Foreign exchange guru: Richard Olsen

In the pre-radio and telephony days, information about markets moved by post, horses and even by carrier pigeons. Investors with information in one market would send their instructions to other markets and success was often an outcome of the speed of transferring the messages.

Today's global environment also puts a premium on speed, but it is not measured in days or hours but nanoseconds. Currency-trading departments are decentralized so that individuals, usually young, nimble and quick, can make massive decisions on their own.

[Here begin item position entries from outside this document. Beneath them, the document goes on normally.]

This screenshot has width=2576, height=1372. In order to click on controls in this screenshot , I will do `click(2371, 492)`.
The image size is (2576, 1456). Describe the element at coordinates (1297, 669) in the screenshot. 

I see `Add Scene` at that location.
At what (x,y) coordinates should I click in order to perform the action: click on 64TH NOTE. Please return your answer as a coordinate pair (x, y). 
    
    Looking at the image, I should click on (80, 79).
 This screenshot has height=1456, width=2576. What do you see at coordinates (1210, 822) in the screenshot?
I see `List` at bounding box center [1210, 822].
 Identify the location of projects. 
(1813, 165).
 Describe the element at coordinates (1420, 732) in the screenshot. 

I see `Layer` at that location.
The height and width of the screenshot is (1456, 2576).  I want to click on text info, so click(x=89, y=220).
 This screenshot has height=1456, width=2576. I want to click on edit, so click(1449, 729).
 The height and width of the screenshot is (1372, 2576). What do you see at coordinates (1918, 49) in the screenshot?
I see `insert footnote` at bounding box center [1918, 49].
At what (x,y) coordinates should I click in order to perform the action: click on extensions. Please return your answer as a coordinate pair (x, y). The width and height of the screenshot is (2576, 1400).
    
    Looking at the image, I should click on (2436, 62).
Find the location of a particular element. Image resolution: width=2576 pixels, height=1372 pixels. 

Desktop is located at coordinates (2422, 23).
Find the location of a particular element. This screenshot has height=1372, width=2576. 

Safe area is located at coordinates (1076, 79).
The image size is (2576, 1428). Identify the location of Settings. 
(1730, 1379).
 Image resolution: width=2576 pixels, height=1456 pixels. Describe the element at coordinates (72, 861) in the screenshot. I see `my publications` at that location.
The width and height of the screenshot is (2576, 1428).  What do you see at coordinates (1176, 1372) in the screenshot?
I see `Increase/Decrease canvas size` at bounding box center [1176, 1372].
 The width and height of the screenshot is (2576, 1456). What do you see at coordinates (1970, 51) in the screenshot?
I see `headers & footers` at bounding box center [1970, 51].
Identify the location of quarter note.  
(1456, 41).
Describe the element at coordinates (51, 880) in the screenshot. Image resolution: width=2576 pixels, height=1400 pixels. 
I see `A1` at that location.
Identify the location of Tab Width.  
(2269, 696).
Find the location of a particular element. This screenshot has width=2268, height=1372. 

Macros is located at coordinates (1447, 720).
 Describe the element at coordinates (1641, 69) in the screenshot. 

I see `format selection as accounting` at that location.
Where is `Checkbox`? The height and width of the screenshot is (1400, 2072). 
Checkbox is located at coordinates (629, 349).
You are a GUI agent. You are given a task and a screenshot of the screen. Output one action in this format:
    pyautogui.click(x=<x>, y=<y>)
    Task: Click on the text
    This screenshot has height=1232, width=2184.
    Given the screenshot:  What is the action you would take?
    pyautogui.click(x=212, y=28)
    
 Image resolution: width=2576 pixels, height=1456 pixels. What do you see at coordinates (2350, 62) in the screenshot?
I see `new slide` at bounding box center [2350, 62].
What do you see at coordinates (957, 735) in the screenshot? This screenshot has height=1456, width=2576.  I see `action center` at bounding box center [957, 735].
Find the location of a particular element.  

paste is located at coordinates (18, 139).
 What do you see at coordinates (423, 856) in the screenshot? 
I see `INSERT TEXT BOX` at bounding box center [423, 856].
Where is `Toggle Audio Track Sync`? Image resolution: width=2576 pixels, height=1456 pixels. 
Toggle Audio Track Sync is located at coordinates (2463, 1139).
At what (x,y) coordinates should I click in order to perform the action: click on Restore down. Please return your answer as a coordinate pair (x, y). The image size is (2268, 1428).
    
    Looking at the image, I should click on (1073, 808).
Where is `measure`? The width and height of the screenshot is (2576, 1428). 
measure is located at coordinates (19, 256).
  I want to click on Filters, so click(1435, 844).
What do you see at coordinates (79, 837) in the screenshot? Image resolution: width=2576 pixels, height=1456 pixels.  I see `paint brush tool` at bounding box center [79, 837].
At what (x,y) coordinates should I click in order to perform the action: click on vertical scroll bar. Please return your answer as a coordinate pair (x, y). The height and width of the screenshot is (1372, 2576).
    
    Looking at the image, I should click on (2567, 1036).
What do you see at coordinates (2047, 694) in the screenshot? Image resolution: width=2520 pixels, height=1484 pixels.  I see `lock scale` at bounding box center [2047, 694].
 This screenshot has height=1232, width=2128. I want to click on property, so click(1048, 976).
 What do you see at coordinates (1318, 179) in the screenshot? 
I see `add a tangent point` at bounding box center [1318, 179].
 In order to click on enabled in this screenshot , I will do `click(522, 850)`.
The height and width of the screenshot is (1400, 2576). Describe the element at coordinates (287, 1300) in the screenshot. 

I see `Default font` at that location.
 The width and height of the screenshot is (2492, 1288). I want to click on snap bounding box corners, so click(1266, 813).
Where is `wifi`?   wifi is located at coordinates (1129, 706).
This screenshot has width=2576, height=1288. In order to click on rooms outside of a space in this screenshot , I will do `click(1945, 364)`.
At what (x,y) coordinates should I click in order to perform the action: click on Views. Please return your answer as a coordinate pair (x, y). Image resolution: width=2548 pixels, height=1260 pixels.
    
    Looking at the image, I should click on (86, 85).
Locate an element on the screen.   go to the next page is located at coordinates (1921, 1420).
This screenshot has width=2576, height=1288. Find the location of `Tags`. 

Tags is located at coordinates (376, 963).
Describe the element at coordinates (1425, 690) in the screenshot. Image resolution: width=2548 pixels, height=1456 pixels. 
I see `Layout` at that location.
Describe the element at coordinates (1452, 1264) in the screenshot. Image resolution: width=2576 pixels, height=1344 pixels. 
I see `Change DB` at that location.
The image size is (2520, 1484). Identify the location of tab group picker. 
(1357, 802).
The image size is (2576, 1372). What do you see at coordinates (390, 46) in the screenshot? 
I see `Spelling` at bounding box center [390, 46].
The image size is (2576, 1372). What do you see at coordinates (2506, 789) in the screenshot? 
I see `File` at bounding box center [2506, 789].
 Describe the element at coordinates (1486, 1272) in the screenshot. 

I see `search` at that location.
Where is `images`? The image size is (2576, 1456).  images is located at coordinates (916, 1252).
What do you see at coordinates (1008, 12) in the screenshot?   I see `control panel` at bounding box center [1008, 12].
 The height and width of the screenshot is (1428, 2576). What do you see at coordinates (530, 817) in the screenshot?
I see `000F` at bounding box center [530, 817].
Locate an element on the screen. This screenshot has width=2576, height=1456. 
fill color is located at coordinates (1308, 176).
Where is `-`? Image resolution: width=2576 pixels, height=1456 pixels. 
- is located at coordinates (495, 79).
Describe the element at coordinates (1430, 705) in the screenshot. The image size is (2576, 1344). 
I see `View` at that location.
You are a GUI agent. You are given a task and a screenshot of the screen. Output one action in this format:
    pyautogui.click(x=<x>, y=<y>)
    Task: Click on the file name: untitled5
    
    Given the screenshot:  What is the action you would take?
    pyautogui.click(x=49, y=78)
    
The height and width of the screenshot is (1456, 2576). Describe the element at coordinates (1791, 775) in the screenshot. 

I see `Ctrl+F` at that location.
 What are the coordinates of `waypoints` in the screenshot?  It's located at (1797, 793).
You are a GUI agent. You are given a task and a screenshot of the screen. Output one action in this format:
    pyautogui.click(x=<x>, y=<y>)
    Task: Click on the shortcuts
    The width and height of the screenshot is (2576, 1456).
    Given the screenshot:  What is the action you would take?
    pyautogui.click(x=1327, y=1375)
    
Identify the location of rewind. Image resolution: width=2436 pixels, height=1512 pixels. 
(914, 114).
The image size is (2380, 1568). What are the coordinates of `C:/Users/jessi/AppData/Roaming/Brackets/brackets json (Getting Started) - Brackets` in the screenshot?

The trading rooms of major institutions trading currencies for their own accounts often contain no one over the age of 35, none with bonus possibilities less than multiple millions and all eager to take risks to achieve personal gain.

It is perhaps not surprising that currency markets trading in hundreds of billion dollars a day, open 24 hours and with information moving so fast that there is always the chance of an information advantage, would attract speculative attention. And not surprising either that the value of speed and ability to grasp all the markets' information at once would attract academics building new models. One of these, and one of the best, is Richard Olsen of Olsen and Associates (O&A), a high-frequency data processing firm in Zurich in which Dean LeBaron has personally invested.

A visit to O&A, in a refurbished flour mill alongside Zurichsee is like a visit to Silicon Valley. Attire is California casual, tee shirts and jeans, though Olsen does wear a tie to see clients. Dogs and bikes sit outside offices while their owners are huddled over computer keyboards. Conversation is usually in English though it is hardly the first language for the majority. Academic disciplines are mathematics, economics or almost anything else. The common characteristic of the people is smart, very smart.

Olsen and his colleagues are the best at acquiring and analyzing high-frequency data, using very advanced mathematical techniques to forecast currency movements. By high frequency, they mean second by second, and forecasting might be for an hour or so ahead, perhaps even a week if long-term the value of high-frequency forecasts decay rapidly as the information that produced it is disseminated.